■ **EXTRAIT DU DOCUMENT**
+===+

L’ONU et les Etats-Unis ont appelé mardi 27 aout 2024 les acteurs politiques en Libye à une réunion « urgente » pour désamorcer la crise autour de la Banque centrale (BCL) et le blocus de la production et des exportations de pétrole.

Exprimant sa « profonde préoccupation », la Mission d’appui de l’ONU en Libye (Manul) a proposé « une réunion d’urgence de toutes les parties impliquées dans la crise de la BCL pour atteindre un consensus fondé sur des accords politiques, des lois et le principe de l’indépendance de la BCL », selon un communiqué. Pour l’ambassade des Etats-Unis en Libye, c’est la « voie à suivre pour résoudre la crise entourant la Banque centrale ».

Belkacem Haftar, le fils de l’homme fort de l’est de la Libye, Khalifa Haftar, lors d’une réunion avec un envoyé de l’ONU pour discuter des projets de reconstruction et de développement, le 6 juin 2024 à Benghazi.

En proie au chaos depuis l’assassinat de Mouammar Kadhafi en octobre 2011 par une coalition internationale, la Libye est gouvernée par deux exécutifs rivaux: celui d’Abdelhamid Dbeibah installé à Tripoli (Ouest) et reconnu par l’ONU, et un autre dans l’Est, soutenu par le maréchal Khalifa Haftar.

Ripostant lundi 26 aout à l’éviction par les autorités de l’Ouest du gouverneur de la BCL, institution vitale qui gère la manne pétrolière et le budget de l’Etat, leurs rivales de l’Est ont annoncé la suspension de la production et des exportations pétrolières.

+===+

■ **JEU DE DONNÉES**
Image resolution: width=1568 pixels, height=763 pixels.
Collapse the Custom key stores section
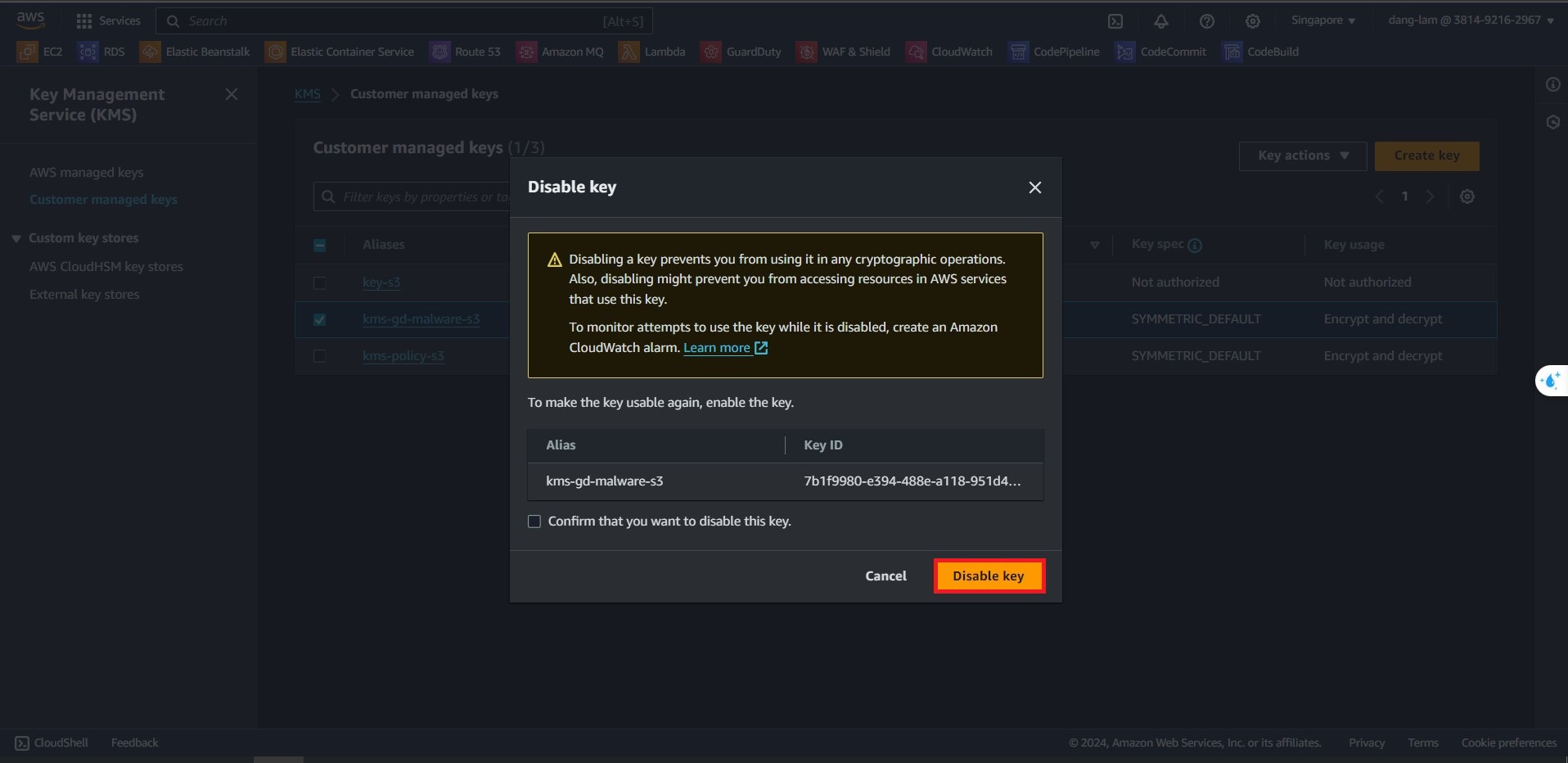click(16, 238)
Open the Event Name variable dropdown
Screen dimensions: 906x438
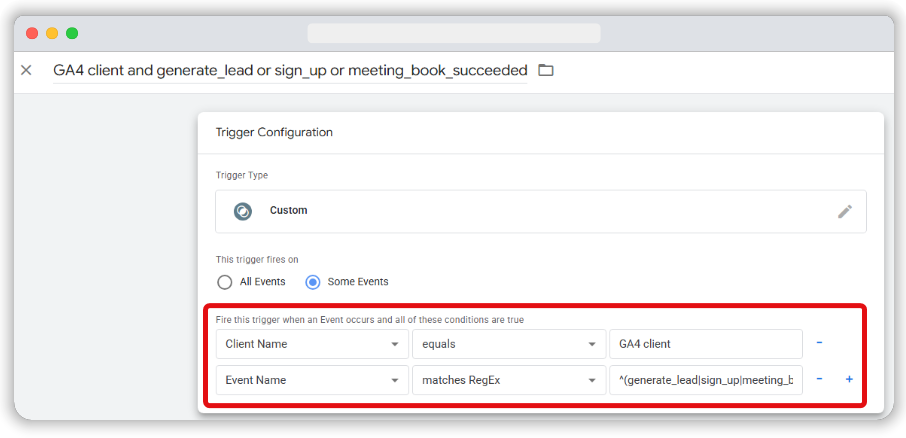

+===+

■ **PROBLÈMES À RÉSOUDRE**
**a.** Recopiez le passage de l'extrait sur la crise libyenne qui va de « L’ONU et les » jusqu'à « 2024 à Benghazi. » inclus.
**b.** D'après l'extrait sur la crise libyenne, qu'ont annoncé les autorités de l'Est en riposte à l'éviction du gouverneur de la BCL ?

■ **RÉPONSES AUX PROBLÈMES**
**a.**
L’ONU et les Etats-Unis ont appelé mardi 27 aout 2024 les acteurs politiques en Libye à une réunion « urgente » pour désamorcer la crise autour de la Banque centrale (BCL) et le blocus de la production et des exportations de pétrole.

Exprimant sa « profonde préoccupation », la Mission d’appui de l’ONU en Libye (Manul) a proposé « une réunion d’urgence de toutes les parties impliquées dans la crise de la BCL pour atteindre un consensus fondé sur des accords politiques, des lois et le principe de l’indépendance de la BCL », selon un communiqué. Pour l’ambassade des Etats-Unis en Libye, c’est la « voie à suivre pour résoudre la crise entourant la Banque centrale ».

Belkacem Haftar, le fils de l’homme fort de l’est de la Libye, Khalifa Haftar, lors d’une réunion avec un envoyé de l’ONU pour discuter des projets de reconstruction et de développement, le 6 juin 2024 à Benghazi.

**b.** La suspension de la production et des exportations pétrolières.